A SITUAÇÃO É GRAVE, MAS A FORÇA DOS TRABALHADORES COM SUAS ORGANIZAÇÕES ESTÁ INTACTA.

A cidade de Rio Grande, polo da industria naval gaúcha com mais de 200 mil habitantes, parou no último dia 12, no movimento puxado pelo sindicato dos metalúrgicos e outros sindicatos ligados à CUT, em protesto contra as demissões e pela reversão pela Petrobras da suspensão da construção de plataformas de exploração de petróleo depois das denúncias de corrupção na empresa.

No mesmo dia 12, milhares de professores, apoiados pelos servidores, numa greve de 100 mil em todo estado Paraná, com seu sindicato (APP-CUT), cercaram e ocuparam a Assembleia Legislativa, depois de enfrentar a PM, obrigaram o governador Beto Richa (PSDB) a retirar o pacote de “ajuste fiscal” que atacava seus direitos.

Assim, neste dia 12, véspera de Carnaval, importantes contingentes de trabalhadores do país deixaram sua marca na situação, depois que, um mês antes, na Volkswagen de São Bernardo do Campo, uma longa greve reverteu 800 demissões e na aviação civil a paralisação arrancou um reajuste real de salários.

Os trabalhadores, apoiados nas suas organizações, estão mostrando renovada disposição de luta. Em várias ocasiões aparece a solidariedade ativa de outras categorias e setores populares.

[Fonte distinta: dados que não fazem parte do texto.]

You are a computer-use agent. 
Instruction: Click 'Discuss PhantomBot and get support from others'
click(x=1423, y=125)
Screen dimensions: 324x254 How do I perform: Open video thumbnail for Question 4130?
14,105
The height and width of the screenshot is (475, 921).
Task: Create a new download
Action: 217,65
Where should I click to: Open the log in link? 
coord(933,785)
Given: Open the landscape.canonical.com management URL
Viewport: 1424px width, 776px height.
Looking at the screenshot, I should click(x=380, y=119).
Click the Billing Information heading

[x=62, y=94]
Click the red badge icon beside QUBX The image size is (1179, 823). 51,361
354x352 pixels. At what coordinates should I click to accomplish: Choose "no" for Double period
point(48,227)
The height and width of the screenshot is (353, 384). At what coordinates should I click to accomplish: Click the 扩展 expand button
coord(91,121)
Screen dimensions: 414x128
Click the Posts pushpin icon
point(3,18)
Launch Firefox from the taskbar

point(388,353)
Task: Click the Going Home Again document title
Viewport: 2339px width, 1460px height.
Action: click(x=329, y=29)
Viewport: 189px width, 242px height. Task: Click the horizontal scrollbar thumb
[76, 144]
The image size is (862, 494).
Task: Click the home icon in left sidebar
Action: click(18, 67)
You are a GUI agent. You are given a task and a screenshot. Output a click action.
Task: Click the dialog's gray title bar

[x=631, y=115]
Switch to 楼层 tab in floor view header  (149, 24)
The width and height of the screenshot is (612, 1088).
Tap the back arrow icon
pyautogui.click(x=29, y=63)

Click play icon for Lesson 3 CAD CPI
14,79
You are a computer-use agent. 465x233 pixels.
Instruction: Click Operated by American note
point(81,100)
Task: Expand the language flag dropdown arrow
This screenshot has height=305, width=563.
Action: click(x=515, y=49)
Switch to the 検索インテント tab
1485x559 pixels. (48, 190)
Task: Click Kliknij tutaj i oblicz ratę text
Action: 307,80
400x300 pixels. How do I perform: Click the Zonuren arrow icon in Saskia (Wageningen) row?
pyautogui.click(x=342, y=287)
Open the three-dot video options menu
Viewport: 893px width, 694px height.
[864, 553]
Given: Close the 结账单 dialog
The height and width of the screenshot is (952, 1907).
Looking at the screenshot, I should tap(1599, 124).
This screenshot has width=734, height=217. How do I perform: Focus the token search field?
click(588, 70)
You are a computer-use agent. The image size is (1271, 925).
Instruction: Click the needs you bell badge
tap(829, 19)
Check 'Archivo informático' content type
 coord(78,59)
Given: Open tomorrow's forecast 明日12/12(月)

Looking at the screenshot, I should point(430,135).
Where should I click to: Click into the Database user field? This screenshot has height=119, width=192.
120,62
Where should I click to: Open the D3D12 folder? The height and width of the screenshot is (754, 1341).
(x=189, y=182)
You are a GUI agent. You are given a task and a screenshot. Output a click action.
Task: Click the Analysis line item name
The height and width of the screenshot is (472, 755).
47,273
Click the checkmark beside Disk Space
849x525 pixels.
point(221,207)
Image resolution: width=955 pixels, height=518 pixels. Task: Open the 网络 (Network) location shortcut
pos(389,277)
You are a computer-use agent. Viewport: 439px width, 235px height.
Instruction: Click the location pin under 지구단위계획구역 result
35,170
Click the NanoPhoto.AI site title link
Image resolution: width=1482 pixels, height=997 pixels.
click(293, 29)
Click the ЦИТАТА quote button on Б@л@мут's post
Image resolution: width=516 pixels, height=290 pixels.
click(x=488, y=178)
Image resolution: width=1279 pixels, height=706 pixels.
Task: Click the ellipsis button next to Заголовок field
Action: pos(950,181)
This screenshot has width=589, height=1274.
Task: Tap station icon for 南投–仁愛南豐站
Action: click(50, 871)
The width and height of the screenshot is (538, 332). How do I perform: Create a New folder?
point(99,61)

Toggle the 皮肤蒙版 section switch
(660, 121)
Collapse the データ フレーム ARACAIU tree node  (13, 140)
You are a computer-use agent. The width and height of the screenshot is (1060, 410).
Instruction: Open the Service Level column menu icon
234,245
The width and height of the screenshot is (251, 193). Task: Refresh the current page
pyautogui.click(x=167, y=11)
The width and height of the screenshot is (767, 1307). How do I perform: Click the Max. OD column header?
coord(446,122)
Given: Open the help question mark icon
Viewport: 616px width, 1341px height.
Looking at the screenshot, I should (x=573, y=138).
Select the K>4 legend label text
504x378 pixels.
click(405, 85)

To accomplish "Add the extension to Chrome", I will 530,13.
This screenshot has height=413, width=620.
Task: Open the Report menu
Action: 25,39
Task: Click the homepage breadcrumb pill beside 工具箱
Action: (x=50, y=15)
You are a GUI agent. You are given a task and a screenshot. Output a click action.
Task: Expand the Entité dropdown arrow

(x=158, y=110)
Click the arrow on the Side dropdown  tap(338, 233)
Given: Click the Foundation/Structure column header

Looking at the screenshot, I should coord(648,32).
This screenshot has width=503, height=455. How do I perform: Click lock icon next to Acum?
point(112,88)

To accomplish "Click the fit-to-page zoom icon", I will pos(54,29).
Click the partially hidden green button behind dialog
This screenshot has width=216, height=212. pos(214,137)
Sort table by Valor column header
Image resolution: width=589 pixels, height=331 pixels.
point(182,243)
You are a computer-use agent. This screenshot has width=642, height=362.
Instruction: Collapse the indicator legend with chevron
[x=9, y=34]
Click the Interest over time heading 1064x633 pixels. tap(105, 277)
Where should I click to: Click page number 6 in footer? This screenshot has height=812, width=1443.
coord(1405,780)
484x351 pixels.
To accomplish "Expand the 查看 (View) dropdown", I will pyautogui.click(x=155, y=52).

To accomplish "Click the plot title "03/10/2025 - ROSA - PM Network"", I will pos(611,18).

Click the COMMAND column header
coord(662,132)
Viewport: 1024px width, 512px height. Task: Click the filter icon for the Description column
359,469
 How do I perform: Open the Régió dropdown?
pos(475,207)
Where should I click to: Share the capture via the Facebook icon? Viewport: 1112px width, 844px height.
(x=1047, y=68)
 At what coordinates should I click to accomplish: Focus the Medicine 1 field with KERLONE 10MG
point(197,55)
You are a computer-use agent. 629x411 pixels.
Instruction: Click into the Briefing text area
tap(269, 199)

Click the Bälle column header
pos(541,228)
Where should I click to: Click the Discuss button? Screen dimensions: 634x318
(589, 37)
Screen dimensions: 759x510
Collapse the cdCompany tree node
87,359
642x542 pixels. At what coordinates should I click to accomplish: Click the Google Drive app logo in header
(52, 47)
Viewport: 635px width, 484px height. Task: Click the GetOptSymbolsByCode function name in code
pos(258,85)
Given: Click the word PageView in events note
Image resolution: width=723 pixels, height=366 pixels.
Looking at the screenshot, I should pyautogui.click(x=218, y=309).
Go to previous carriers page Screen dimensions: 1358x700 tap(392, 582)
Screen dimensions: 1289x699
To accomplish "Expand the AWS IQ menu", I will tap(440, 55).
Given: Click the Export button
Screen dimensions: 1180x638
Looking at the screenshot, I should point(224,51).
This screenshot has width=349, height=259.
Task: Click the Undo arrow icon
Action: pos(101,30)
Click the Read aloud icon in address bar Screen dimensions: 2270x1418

A CUT convoca uma jornada para o dia 13 em São Paulo e nas capitais do país: “em defesa dos Direitos, da Petrobras e da Reforma Política”.

É, sem dúvida, um ponto de apoio para todos trabalhadores e o povo.

A situação, por outro lado, é complexa e perigosa: com o choque da guinada do recém-reeleito governo Dilma simbolizada no Plano Levy de “ajuste fiscal”, com a ascensão do deputado Cunha ao comando da Câmara de Deputados, com a direita mais reacionária falando em impeachment, mesmo se, neste momento, o faz para arrancar do governo ainda mais concessões ao “mercado”.

As concessões que, segundo a imprensa, o ministro Levy passou o carnaval em Washington (onde mora sua família …) prometendo aos “investidores”, aos homens do FMI, do Banco Mundial e do próprio Departamento de Estado do governo estadunidense (!), em nome do “compromisso forte com a meta do superávit fiscal primário” (jornal Valor, 18/2).

Eta ministro capacho!

A situação é, pois, grave. Mas, como mostra a força das lutas em curso, não está perdida.

Os trabalhadores, com suas organizações intactas, apesar dos problemas que existem, estão aí.

Eles não aceitarão os ajustes fiscais no seu lombo e com sua força podem fazê-los recuar. E, apesar da confusão midiática e da paralisia do principal partido de classe, o PT, pela luta, os trabalhadores começam a abrir um caminho.

“A corrupção se combate com reforma política”, diz a resolução da CUT, “e reforma política se faz com Constituinte Exclusiva e Soberana”, retoma a convocatória do lançamento da campanha em defesa da Petrobras, dia 24; “Constituinte”, ecoa a faixa do ato público ao fim da paralisação em Rio Grande.

Na verdade, é uma nova fase. Mais difícil, mas mais determinada da luta pela emancipação dos trabalhadores, que se anuncia.

O governo Dilma – com a responsabilidade também da cúpula do PT – decidirá se insiste no rumo equivocado em que entrou e pelo qual já paga o um preço alto nas pesquisas de opinião. Ainda é tempo de mudar a política econômica e libertar-se do superávit de Levy, começando pela reversão das Medidas Provisórias 664 e 665!

É possível mudar o rumo das coisas mas, como noutras épocas e hoje mesmo em outros países, será primeiro pela luta de rua.

Os militantes de O Trabalho com os companheiros do Diálogo e Ação Petista não temos dúvida que a hora, agora, é de engajar-se para avançar nas ruas a luta convocada para mudar o rumo das coisas.